Благодарю вас, Глафира Ивановна, за ваши немногие, но искренние строки, не пеняйте, что я поздно отозвался, так было угодно Богу, и это письмо не знаю, когда придет к вам! Когда бы не пришло, передайте его доброй вашей тете. И вспоминайте хоть изредка не забывающего вас Т. Ш.
Т[атьяне] И[вановне] мое глубочайшее почтение; пришлите, ежели имеете, «Свячену воду»; она оросит мое увядающее сердце. Братьям и сестрам вашим поклон. Скажите им и просите, ежели не забыли меня, да помолятся обо мне.
109. Ф. М. Лазаревського до Т. Г. Шевченка
Лютий 1848. Оренбург
Мій коханий Тарас Григорович! Посылаю Вам письмо, присланное из Одессы на мое имя… извините, що распечатал его, а распечатал потому, что неудобно было пересылать, впрочем – честное слово – я его не читал.

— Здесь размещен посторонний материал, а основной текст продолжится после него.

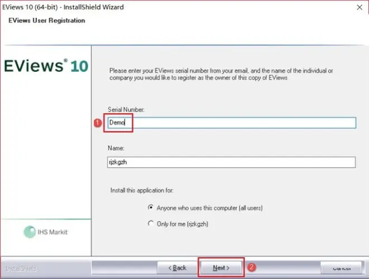Choose the Only for me option
Screen dimensions: 369x279
(x=150, y=224)
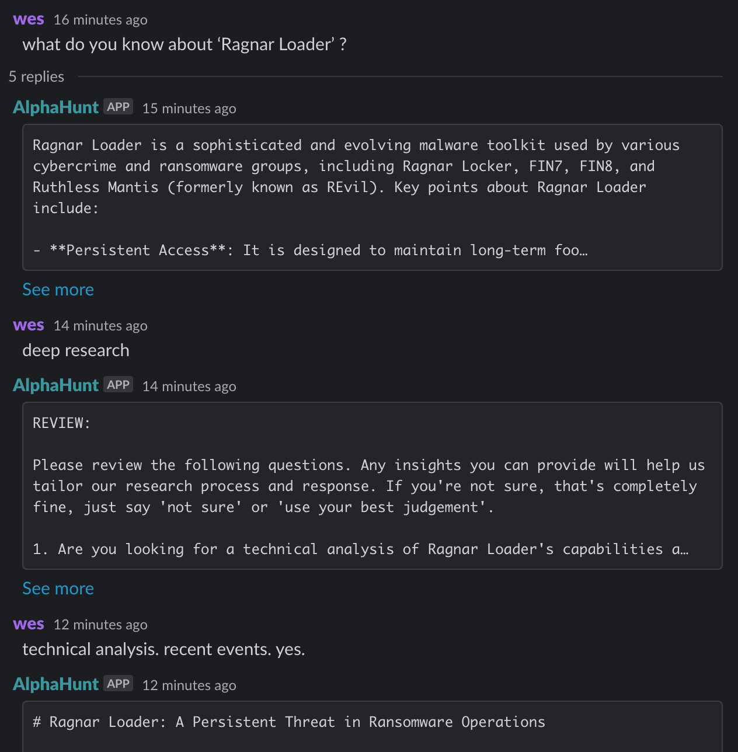Select the '5 replies' thread label
Viewport: 738px width, 752px height.
(x=36, y=76)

Как Вы поживаете? Брат, который теперь в Петербурге, просит, чтобы Вы писали к нему (через мене), о чем треба. Коли Вам не треба уже «Отеч[ественных] записок» и «Русской истории» – будьте ласкаві, пришліть, бо «Отеч[ественные] зап[иски]» треба переплетать, а «Русская история» нужна для маленького моего учащегося брата. Да пишіть же і Ви що-небудь.
Всем Вам преданный
Федор Лазаревский.
110. В. М. Рєпніної до Т. Г. Шевченка
Початок березня І848. Одеса
Тарас Григорьевич!
Да поможет Вам Господь всемогущий понести до конца тяжелый крест Ваш той узкой и скорбной стезей, которую Он проложил нам любовию и кровию своею! За Вас много, много молитв – а молитва даром не пропадет. Когда Вам делается слишком грустно – вспоминайте об смерти. Когда б Вы знали, как эта мысль угнетает, за нею следует мысль о воскресении – и жизни нестареемой, безгрешной – вечной!

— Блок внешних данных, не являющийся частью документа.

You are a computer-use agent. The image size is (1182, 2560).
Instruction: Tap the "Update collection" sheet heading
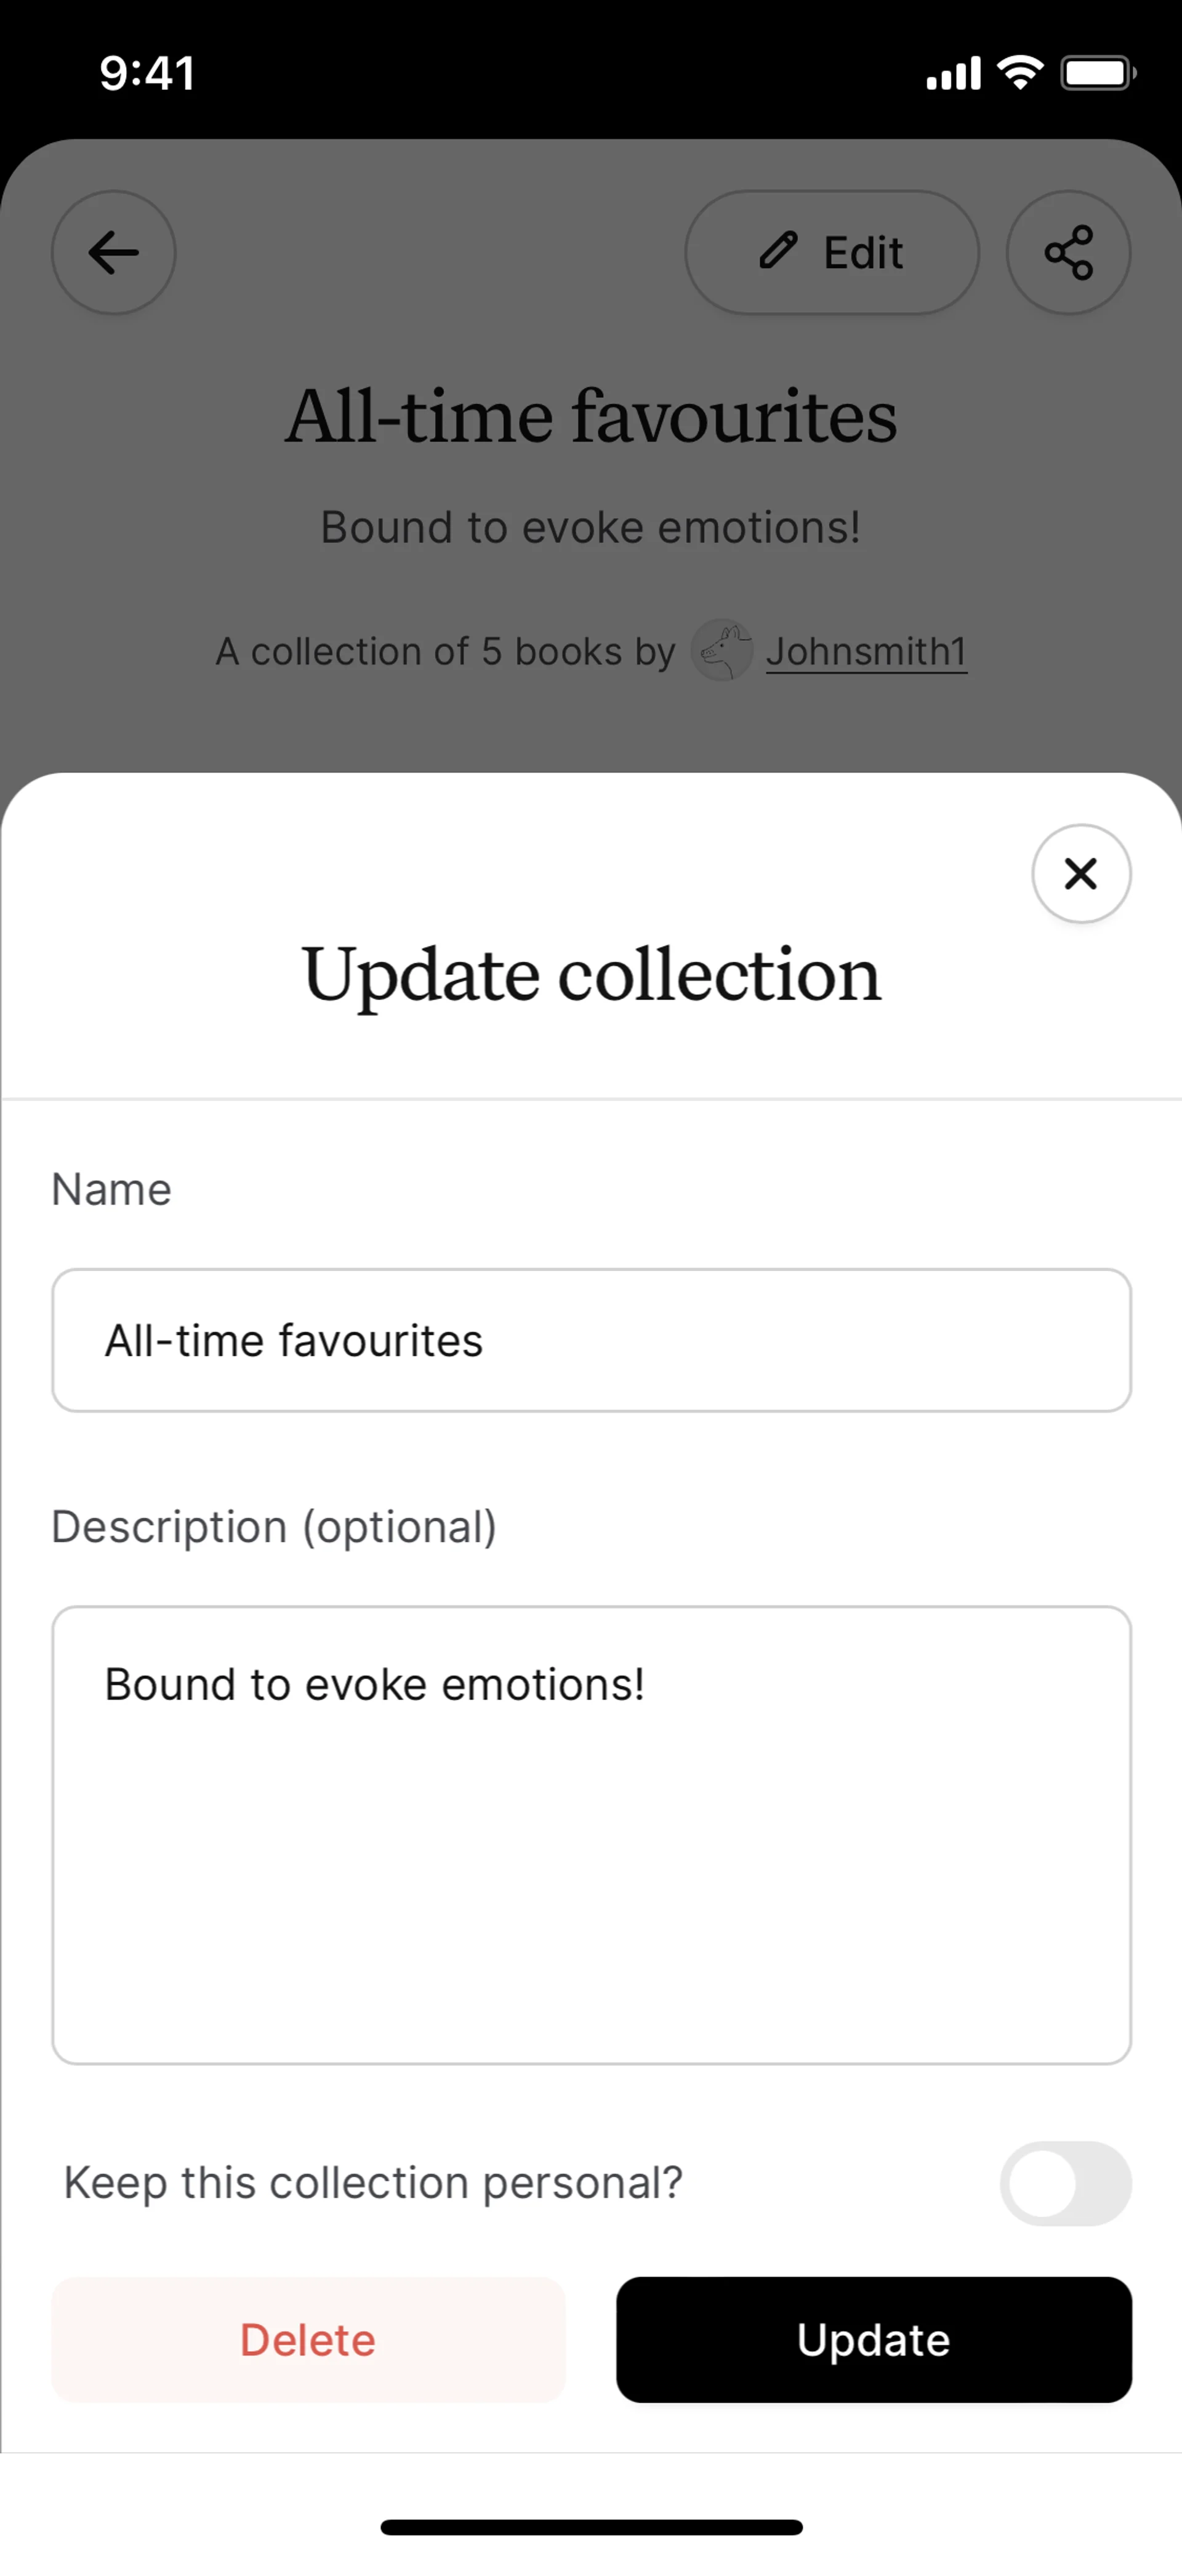(x=591, y=975)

Христе, свете истинный, просвещающий и освящающий всякого человека, грядущего в мир, да знаменуется на нас свет лица Твоего, да в нем узрим свет неприступный, молитвами пречистыя Твоея Матери и всех Святых, аминь!
Вот Вам молитва, которая содержит в себе все, что желаю Вам от глубины души моей, в замену всех утрат и скорбей Ваших. Да пребудет с Вами благодать и дар Святого духа. Прощайте или лучше до свидания радостного, общего.